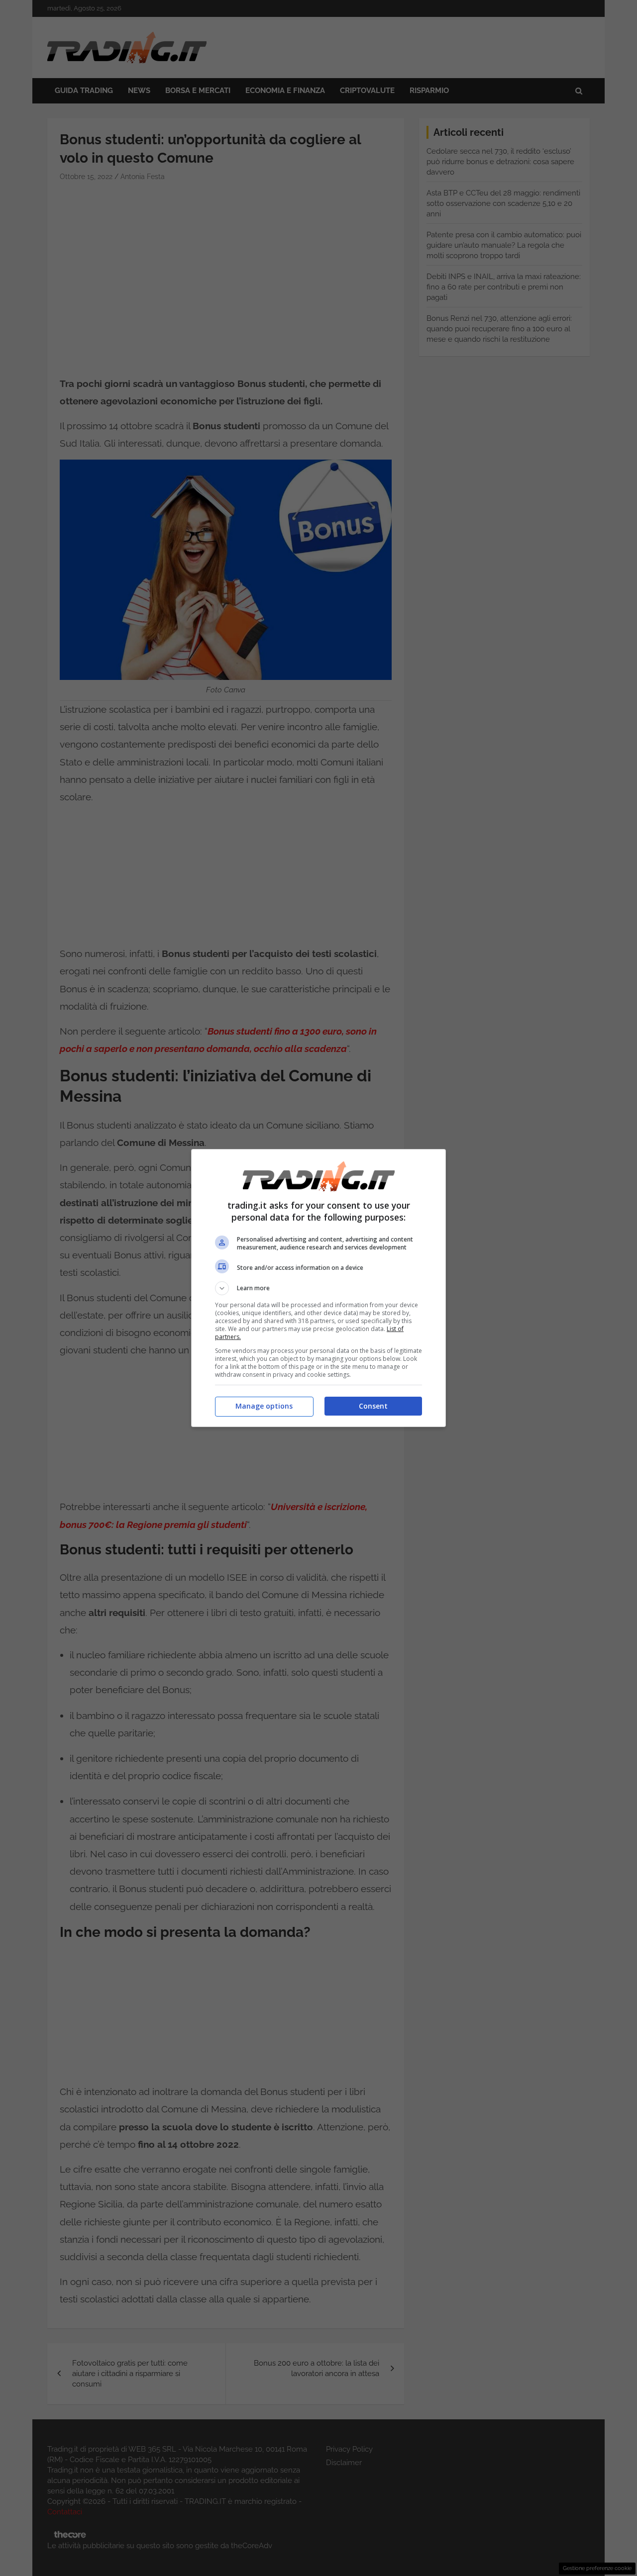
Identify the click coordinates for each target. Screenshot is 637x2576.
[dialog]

────────

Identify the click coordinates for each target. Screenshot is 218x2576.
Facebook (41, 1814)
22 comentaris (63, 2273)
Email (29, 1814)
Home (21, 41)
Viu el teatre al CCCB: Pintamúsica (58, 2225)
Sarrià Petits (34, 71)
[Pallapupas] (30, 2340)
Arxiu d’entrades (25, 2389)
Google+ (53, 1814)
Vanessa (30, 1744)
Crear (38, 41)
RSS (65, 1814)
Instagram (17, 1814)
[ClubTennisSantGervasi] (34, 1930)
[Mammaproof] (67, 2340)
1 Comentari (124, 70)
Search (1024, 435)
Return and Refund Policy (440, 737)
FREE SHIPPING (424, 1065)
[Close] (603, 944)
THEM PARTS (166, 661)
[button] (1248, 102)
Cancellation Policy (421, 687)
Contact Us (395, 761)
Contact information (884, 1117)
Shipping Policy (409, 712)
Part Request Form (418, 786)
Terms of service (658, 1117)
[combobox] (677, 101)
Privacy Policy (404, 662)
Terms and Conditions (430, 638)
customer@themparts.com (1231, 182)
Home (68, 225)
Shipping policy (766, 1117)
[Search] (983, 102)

────────

Task description:
Look above for the line with "Sarrià Petits (34, 71)" and the line with "Cancellation Policy (421, 687)". Retype those two lines and every line between them exactly, adding nothing.

Written response:
Sarrià Petits (34, 71)
[Pallapupas] (30, 2340)
Arxiu d’entrades (25, 2389)
Google+ (53, 1814)
Vanessa (30, 1744)
Crear (38, 41)
RSS (65, 1814)
Instagram (17, 1814)
[ClubTennisSantGervasi] (34, 1930)
[Mammaproof] (67, 2340)
1 Comentari (124, 70)
Search (1024, 435)
Return and Refund Policy (440, 737)
FREE SHIPPING (424, 1065)
[Close] (603, 944)
THEM PARTS (166, 661)
[button] (1248, 102)
Cancellation Policy (421, 687)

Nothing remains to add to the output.